You may be surprised by hearing that doctors are also confused by all the new stem cell information. Many doctors attend conferences and hear case presentations along with medical research on stem cells. We read numerous journal articles on case presentations and many of these studies will cite different sources for these stem cells and different techniques for delivering, as well as countless company sales representatives telling us that their technique or technology has more advantages over their competitors. Doubtless, this leaves many doctors with the question, “which product is best for my patients’ needs.”
To dissipate some of the confusion, and to help you become a more informed consumer, I will give you some of the nomenclature of this area of medicine and the five main sources of stem cells being talked about today in the public media.
The most common type of stem cell therapy, and the first to be used, is called allogeneic stem cell. Allo is the Greek word for “other”. These stem cells are taken from the bone marrow of one individual (the donor), and then transplanting it into another person (the recipient).This type of transplantation was first used for the treatment of leukemia, but it was necessary to carefully match the tissue from the donor to the recipient in order to prevent rejection.
The second type of stem cell is autogenic stem cells. Auto is the Greek word for “self”. These stem cells are taken from the person’s own body, commonly from bone marrow, blood or fat. These stem cells are then processed and injected back into the same person. The goal is to have these concentrated stem cells work on repairing diseased or damaged tissues.

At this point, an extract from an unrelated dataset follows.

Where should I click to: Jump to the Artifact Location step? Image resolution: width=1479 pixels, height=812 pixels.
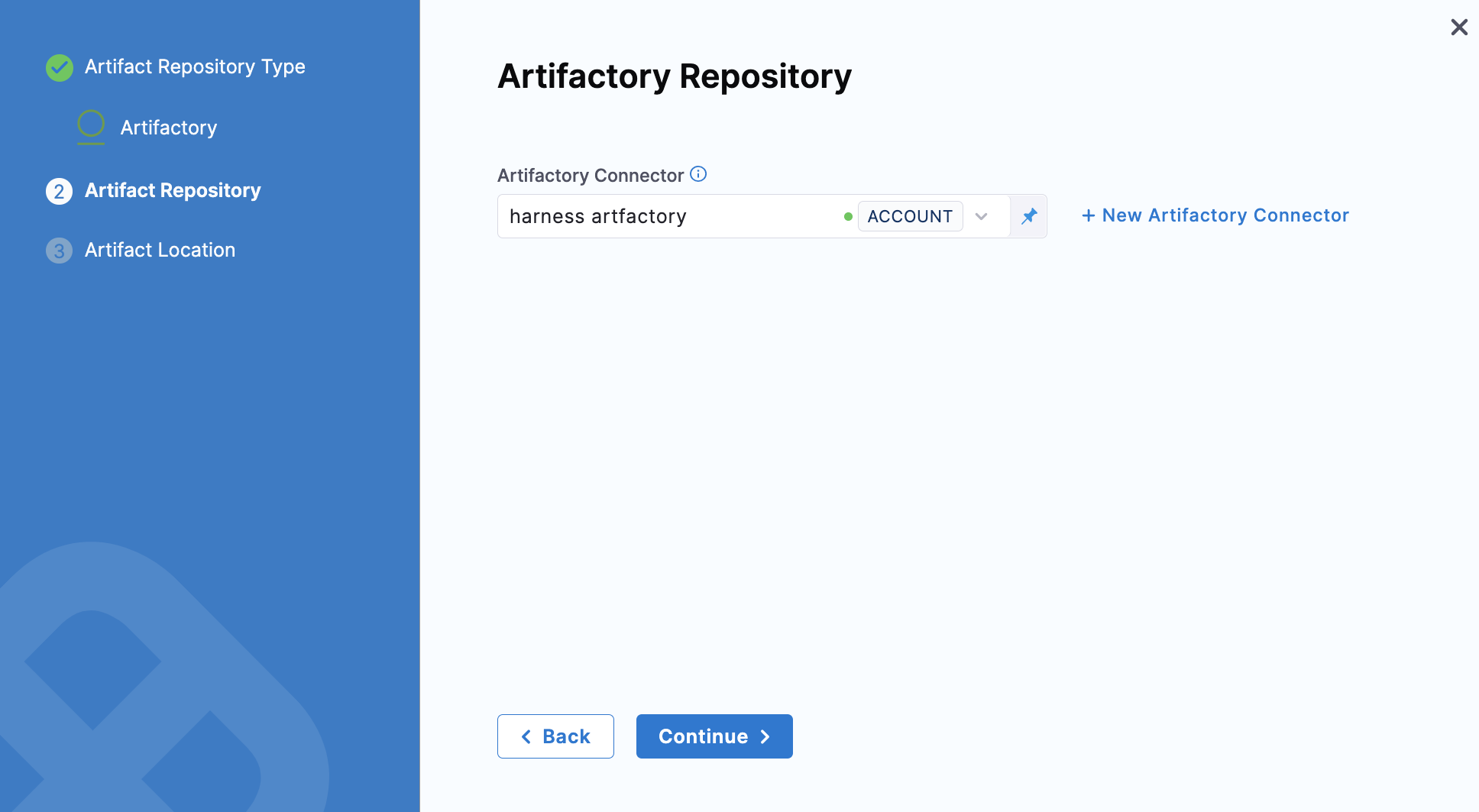pyautogui.click(x=160, y=250)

The third and fourth type of stem cells are derived from human umbilical cord. These stem cells are collected at the time of C-section from the umbilical cord and are tagged as a donation or “gift of life” from the donors. There is no financial reimbursement given to the donor. Parental social screening is performed along with infectious disease testing, all under the guidelines of the American Association of Tissue Bank. The infant stem cells and growth factors are harvested and placed into a state of cyber freeze. The stem cells found in these tissues are immune naive and they do not trigger an immune response so they can be delivered to another recipient safely. The obvious choice for stem cell therapy is the use of healthy, young, and vibrant umbilical cord stem cells.
The fifth source of stem cells are fetal stem cells, these are taken from aborted fetuses and have the potential of becoming every type of tissue in the human body. These cells are unethically harvested and are illegal to use in the treatment of human disease in the United States, but they are used for university research and for commercial product development. Dr. Nebbeling does NOT support this form of research and boycotts products using such research technology. All of the practical and technical advances applying stem cells for the treatment of patients in our office have been done using adult or baby (umbilical) stem cells that have been collected in an ethical or moral fashion.
So, what source of stem cells are the best? All sources of stem cells have the potential to work but some applications are more expensive than others.